Not everyone agrees. Marlboro leaders are facing “a pretty emotion-filled moment” as they propose a permanent move to ballots.

“There is a faction that is livid with us for supporting the change,” Marlboro Town Clerk Forrest Holzapfel said. “But we all feel the advantages of equalizing access to voting by mailing every voter the ballots is more important than preserving a tradition that excludes too many voters. As budgets have grown much larger in recent years, a voice vote by 10% or less of our voters is unjust.”

Some towns with meetings are tinkering with timing in hopes of drawing more people. Cornwall will move from the traditional first Tuesday (this year March 7) to Saturday morning, March 4, while Richmond will try Monday evening, March 6.

“Hopes are high for a greater turnout,” Cornwall Town Clerk Susan Johnson said.

Only a handful of communities are rescheduling proceedings until spring, down significantly from the up to 50 that did so the past two years. Sheffield and Wardsboro will postpone until May, when each can meet under a tent.
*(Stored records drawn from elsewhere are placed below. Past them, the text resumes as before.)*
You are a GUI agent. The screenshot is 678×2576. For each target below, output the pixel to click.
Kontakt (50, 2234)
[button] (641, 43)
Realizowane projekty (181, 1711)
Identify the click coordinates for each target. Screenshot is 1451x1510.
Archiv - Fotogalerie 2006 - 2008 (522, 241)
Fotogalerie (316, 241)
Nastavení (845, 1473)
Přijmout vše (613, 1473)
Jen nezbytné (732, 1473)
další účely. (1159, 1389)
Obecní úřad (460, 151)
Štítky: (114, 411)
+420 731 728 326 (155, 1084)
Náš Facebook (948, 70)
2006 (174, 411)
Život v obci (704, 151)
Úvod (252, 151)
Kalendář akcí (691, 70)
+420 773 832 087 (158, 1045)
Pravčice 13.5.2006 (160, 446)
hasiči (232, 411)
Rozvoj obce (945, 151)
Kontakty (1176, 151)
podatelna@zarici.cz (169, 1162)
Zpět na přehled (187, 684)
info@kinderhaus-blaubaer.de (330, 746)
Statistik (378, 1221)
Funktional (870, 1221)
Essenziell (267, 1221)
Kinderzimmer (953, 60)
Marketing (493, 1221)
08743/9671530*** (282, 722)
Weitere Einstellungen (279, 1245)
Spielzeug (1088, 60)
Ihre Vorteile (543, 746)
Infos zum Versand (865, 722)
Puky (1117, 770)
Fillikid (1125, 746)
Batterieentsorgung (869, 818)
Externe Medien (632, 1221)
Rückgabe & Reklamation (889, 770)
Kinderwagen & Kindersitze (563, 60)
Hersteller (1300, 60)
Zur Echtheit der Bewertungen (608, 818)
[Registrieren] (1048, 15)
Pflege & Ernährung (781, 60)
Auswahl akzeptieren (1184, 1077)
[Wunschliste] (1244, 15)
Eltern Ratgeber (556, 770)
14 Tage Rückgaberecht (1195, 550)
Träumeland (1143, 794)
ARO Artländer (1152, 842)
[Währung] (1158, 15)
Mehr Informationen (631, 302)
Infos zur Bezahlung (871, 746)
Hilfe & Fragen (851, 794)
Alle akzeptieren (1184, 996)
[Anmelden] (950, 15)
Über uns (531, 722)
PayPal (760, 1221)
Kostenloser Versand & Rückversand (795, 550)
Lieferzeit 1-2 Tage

Vershire and Windham will vote at later dates yet to be publicized.

Many municipalities casting ballots will hold in-person or online informational sessions (unlike official Town Meetings, they don’t allow the opportunity for floor votes). Such gatherings, in turn, are bringing back another seasonal staple: the shared meal.

Panton will hold a potluck before its March 6 informational session.

“Join your neighbors to share food and fellowship,” the town website says.

Killington will see the return of the “Town Informational Meeting Drive-Thru Pasta Dinner” before its March 6 gathering.

“$5 donation accepted and appreciated but not required,” the town website says.